Personalisation is a significant detour from the current expectation that smart speakers and intelligent phone-based virtual assistants should do everything for us.

Subject matter experts

Our report shows impressive growth in the language analysis sub-sector of AI over the last 30 months, and a large part of this is underpinned by the need to improve voice recognition ability.

In November, for example, Wluper raised $1.3 million in a seed funding round. The London-based start-up believes voice assistants work much better when the underlying AI is tasked with becoming an expert in a narrower and more specialised domain.

Co-founder Hami Bahraynian told TechCrunch: "When we think of intelligent assistants like Alexa or Siri, the only time you'll believe they're really good is if they understand you properly. Most of the time, they simply can't.

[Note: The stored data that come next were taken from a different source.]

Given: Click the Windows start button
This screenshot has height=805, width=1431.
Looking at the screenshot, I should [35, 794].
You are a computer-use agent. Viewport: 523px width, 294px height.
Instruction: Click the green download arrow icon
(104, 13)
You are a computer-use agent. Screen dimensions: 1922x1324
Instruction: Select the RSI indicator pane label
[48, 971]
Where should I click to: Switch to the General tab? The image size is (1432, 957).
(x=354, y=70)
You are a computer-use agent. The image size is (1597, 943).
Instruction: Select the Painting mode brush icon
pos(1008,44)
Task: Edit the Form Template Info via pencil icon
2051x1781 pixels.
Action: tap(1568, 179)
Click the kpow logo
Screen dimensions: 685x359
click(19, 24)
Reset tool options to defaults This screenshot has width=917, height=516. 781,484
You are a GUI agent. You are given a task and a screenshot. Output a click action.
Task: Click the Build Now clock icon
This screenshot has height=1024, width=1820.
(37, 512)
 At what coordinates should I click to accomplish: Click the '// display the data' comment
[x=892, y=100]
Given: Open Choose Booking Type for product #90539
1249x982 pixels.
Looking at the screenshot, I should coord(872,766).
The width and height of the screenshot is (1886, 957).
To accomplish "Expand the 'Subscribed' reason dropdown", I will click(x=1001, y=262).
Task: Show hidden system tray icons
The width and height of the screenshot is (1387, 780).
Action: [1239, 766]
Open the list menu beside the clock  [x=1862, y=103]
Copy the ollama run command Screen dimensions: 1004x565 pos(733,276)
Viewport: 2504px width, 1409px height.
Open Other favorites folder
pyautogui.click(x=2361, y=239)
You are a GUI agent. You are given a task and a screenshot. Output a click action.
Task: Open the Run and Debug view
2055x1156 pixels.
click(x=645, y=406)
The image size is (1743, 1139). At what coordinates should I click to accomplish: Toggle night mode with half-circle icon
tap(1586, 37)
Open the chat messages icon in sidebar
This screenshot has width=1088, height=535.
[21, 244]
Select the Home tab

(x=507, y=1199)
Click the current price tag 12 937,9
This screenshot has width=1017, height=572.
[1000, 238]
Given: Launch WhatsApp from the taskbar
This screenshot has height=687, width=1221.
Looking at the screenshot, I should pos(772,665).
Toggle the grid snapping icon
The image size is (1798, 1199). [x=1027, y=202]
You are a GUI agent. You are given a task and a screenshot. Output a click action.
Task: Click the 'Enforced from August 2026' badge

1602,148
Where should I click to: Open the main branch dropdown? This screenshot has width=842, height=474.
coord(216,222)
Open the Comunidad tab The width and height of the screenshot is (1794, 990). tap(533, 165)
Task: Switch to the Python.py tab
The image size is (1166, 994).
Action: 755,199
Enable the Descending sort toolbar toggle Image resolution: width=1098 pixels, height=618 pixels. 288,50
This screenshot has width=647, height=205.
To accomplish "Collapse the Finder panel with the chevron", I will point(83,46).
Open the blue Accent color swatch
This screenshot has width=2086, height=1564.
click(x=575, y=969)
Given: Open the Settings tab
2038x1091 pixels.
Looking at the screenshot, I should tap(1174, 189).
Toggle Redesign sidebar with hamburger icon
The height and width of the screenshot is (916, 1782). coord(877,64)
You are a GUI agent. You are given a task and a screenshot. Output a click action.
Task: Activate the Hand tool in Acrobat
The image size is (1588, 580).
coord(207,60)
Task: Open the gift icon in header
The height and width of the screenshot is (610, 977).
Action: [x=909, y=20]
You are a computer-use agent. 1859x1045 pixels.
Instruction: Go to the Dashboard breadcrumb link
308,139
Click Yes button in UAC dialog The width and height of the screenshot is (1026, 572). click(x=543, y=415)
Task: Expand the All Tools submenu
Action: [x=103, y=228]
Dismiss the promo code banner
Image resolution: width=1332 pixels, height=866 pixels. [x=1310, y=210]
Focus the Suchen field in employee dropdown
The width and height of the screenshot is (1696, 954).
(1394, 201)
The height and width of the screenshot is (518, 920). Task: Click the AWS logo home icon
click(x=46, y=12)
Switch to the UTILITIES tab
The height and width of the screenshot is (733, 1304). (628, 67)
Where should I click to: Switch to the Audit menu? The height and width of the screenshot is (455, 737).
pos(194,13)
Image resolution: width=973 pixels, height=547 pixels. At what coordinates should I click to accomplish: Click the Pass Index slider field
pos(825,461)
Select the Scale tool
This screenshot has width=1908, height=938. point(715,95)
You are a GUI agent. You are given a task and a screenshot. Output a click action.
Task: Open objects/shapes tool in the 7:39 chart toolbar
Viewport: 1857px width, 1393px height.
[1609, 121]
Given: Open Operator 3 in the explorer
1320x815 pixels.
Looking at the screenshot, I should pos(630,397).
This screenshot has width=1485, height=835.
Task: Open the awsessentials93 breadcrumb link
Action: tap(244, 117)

"It is not the speech recognition which fails. It is the missing focus and lacking reasoning of these systems, because they all can do a lot of things reasonably well, but nothing perfectly.”

In the US, Google has integrated Duplex with its Voice Assistant to enable users of its Pixel 3 smartphone to make restaurant bookings.

While a perfect example of the benefits of the personalisation approach, however, the AI-driven automated reservation system may be a little ‘too’ human.

It has raised questions over the ethics of robotic voices not identifying themselves as such to users, which could be the next big challenge to overcome.

Master of one trade, Jack of none

We are already increasingly reliant on CAI, and that will only get more entrenched as the IoT becomes more prevalent.

Ultimately, improving voice recognition relies on reducing the amount of data we expect CAI to process and learn from. And it seems obvious that training algorithms to be a subject expert is a perfect way to do that.

It’s clear that to embrace the potential of this technology, we need to train AI to better understand the complex context and nuance of conversation.

But while solving these problems, we also need to recognise that making AI more “human” will bring its own inherent challenges.